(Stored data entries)
* Start *

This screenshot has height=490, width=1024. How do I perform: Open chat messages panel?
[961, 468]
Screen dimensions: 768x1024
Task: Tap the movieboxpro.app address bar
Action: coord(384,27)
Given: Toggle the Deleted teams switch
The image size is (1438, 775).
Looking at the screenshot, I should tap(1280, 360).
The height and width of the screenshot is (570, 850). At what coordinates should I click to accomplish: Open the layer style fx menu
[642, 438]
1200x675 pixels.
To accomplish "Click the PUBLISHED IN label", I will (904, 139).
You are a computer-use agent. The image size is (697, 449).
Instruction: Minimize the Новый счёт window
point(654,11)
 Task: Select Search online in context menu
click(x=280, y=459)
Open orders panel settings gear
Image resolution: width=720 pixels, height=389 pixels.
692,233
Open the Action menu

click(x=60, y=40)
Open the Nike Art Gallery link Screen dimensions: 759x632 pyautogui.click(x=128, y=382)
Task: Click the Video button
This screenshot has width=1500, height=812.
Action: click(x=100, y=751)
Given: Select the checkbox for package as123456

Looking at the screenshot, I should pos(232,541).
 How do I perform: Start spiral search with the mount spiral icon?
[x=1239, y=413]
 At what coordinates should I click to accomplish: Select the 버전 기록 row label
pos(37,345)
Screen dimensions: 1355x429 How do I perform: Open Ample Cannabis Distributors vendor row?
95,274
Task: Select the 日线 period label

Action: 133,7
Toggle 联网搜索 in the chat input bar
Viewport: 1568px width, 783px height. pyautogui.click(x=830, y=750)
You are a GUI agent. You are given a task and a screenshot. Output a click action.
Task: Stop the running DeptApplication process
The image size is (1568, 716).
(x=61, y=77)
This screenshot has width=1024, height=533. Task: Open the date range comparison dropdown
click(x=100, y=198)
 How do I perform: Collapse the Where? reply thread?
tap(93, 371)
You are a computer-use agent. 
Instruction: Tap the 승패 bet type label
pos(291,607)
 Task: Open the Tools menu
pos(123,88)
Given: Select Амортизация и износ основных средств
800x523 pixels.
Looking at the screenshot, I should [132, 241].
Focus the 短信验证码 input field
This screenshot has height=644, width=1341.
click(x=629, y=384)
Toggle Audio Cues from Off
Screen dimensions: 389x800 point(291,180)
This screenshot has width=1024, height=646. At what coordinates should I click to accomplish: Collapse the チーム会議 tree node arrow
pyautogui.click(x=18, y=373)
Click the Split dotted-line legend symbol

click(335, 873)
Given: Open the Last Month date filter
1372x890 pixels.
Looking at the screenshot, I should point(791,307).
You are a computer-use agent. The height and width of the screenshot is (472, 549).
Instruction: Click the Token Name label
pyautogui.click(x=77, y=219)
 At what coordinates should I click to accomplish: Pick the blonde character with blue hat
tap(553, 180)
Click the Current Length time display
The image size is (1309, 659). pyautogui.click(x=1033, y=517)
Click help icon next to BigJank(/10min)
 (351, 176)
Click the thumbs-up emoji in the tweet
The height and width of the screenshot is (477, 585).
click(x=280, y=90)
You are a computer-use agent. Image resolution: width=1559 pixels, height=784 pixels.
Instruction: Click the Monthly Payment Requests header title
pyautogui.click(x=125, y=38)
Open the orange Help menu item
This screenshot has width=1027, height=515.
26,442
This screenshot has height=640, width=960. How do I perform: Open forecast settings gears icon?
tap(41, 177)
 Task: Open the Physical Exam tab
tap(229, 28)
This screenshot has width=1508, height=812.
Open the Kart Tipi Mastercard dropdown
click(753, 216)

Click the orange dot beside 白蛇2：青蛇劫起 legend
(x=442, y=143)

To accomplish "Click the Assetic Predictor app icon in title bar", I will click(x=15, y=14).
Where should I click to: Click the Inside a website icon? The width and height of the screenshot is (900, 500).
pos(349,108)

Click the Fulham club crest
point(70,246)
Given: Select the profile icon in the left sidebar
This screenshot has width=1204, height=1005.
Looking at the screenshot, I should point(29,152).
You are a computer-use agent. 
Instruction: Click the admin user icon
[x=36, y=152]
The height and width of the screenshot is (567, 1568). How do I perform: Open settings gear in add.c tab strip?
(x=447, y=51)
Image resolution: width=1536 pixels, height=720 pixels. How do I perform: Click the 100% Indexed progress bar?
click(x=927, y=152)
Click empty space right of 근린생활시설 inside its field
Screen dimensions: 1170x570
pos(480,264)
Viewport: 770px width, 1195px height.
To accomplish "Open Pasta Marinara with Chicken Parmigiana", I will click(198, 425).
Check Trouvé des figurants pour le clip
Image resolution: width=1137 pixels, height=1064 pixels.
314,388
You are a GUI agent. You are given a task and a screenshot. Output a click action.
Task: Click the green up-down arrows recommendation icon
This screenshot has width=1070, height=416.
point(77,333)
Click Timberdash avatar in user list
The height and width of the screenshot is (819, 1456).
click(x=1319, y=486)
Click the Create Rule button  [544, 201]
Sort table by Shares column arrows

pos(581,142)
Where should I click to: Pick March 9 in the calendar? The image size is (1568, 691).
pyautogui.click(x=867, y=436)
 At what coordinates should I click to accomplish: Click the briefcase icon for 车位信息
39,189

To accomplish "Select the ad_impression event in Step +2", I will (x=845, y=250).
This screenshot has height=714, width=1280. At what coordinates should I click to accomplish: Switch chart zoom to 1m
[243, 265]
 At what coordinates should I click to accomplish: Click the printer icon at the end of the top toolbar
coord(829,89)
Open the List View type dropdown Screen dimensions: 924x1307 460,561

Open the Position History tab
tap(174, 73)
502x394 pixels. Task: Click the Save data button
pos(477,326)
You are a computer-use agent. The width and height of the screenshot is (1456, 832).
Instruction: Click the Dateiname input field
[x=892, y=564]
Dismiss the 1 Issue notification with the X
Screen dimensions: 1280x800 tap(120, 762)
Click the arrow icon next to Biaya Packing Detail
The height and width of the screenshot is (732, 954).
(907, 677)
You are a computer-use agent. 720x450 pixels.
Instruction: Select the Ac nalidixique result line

* End *

▶ [What you should do]:
Count how many lines of the entries above contain the string "orange", matching case exactly. Give only the number.

▶ [Reply]:
2